Notice requirement for fixed-term employment contract

16 March 2023

Late last year, the Dutch Supreme Court ruled in its judgment of 7 October 2022 that the ‘compensation in lieu of notification’ within the meaning of Section 7:668 of the Dutch Civil Code (DCC) is always due in the event of non-compliance with the written requirement, even if it was clear to the employee that the employment contract would not be continued or the employee does not suffer any disadvantage.

What was at stake in this case?

The employee was employed on the basis of a fixed-term employment contract. On 30 October 2019, the employer informed the employee verbally that his employment contract would not be renewed from 1 December 2019. The employee found another job as of 1 December 2019. Nevertheless, in these proceedings, the employee requested that the employer must be ordered to pay one month’s salary under Section 7:668(3) DCC. The Dutch Court of Appeal ruled that the requirement of written notice under 7:668 DCC had indeed not been met by the employer, but due to reasonableness and fairness the compensation in lieu of notification could not be claimed in this case, as the employee already had a new job and had not suffered any damage. The employee disagreed and appealed to the Dutch Supreme Court.

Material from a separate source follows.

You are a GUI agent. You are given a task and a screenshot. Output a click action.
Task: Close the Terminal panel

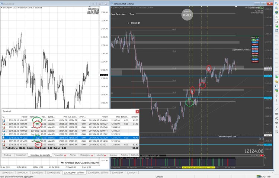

Dutch Supreme Court verdict?

When it comes to a rule of mandatory law (such as the written requirement of the notice under Section 7:668 DCC), a court should exercise restraint in applying reasonableness and fairness. The notice requirement provides an employee with clarity about the continuation of his employment contract. Reason why the legislator attached a requirement of written form to it. As a result, according to the Dutch Supreme Court, a notice fee is due in all cases where the employer fails to inform the employee in writing about whether the fixed-term employment contract will be renewed. Even in cases where an employee suffers no loss and has even already found another job.

Tip for practice?

Section 7:668 DCC regulates the employer’s so-called ‘obligation to give notice’ to inform the employee in writing no later than one month before the end of the temporary employment contract by operation of law about whether the employment contract will be continued and – in case of a possible continuation – the conditions under which. Make sure that the notice is always in writing. Breach of the obligation to give notice as to whether to extend results in a fine, consisting of one month’s salary if the employer has failed to fulfil its obligation in its entirety. The employer who gives late notice to the employee owes compensation in the amount of the salary for the period that the obligation was fulfilled late.